Exemplo de labor proibido é o menor de 16 anos que exerce função lícita dentro de uma determinada fábrica, ou, também, o caso de mulher que labora com mais de 25 quilos. Não obstante a expressa proibição contida em normas de índole trabalhista(84), por se tratar de atividade lícita, os obreiros, nessas situações, têm assegurado todos os direitos legais.
Trabalho ilícito é aquele que configura crime ou contravenção penal e, portanto, "no existe protección legal alguna"(85). Como exemplos mencionamos a contratação de empregado para o tráfico de entorpecentes ou de empregadas para atuar em casa de meretrício.
Observa-se que a própria doutrina, ao fazer a baliza entre labor proibido e labor ilícito, teve em mira demonstrar a variação dos efeitos da nulidade conforme a causa de sua incidência. Assim, em se tratando de objeto ilícito, a nulidade importa ineficácia, aplicando-se, no particular, a regra do art. 169 do Código Civil.
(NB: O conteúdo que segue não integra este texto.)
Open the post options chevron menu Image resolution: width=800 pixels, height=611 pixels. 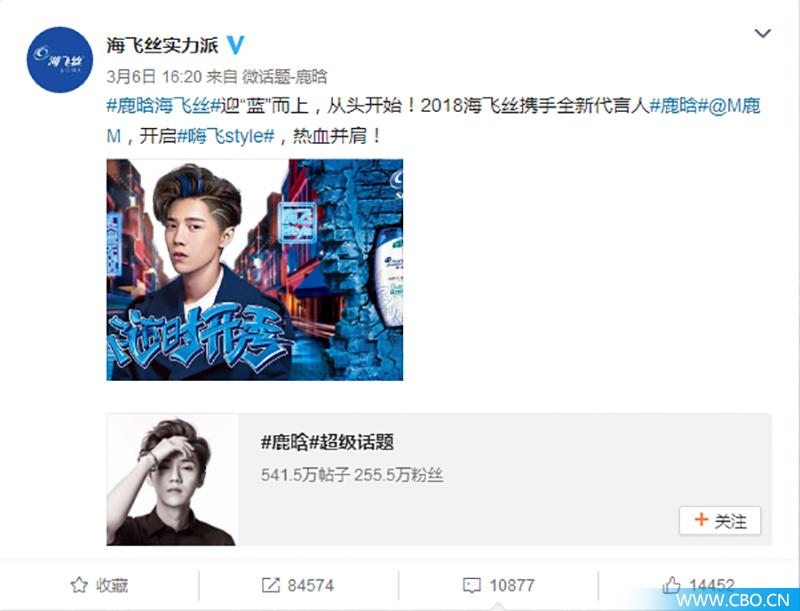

Ao revés, em sendo a nulidade provocada por objeto contratual proibido, haverá produção de efeitos jurídicos ("nulo eficaz"), o que vale dizer que o empregado fará jus a todas as verbas trabalhistas, inclusive a anotação da CTPS. Em ambos os casos a empresa autuada estará sujeita às cominações administrativas aplicadas pelo Ministério do Trabalho e Emprego (MTE).
Quanto à nulidade decorrente da causa, verifica-se que o Código antigo, em seu artigo 90, só fazia menção à falsa causa. Deste modo, parte da doutrina vinha firmando posição de que a simples ausência de causa não inquinava o contrato, mas somente a presença de causa ilícita. Com o advento do novo Código tal hesitação desaparece, vez que o instituto do enriquecimento sem causa deixa de ser mera construção doutrinária, passando a ser norma legal:
"Art. 884: Aquele que, sem justa causa, se enriquecer à custa de outrem, será obrigado a restituir o indevidamente auferido, feita a atualização dos valores monetários.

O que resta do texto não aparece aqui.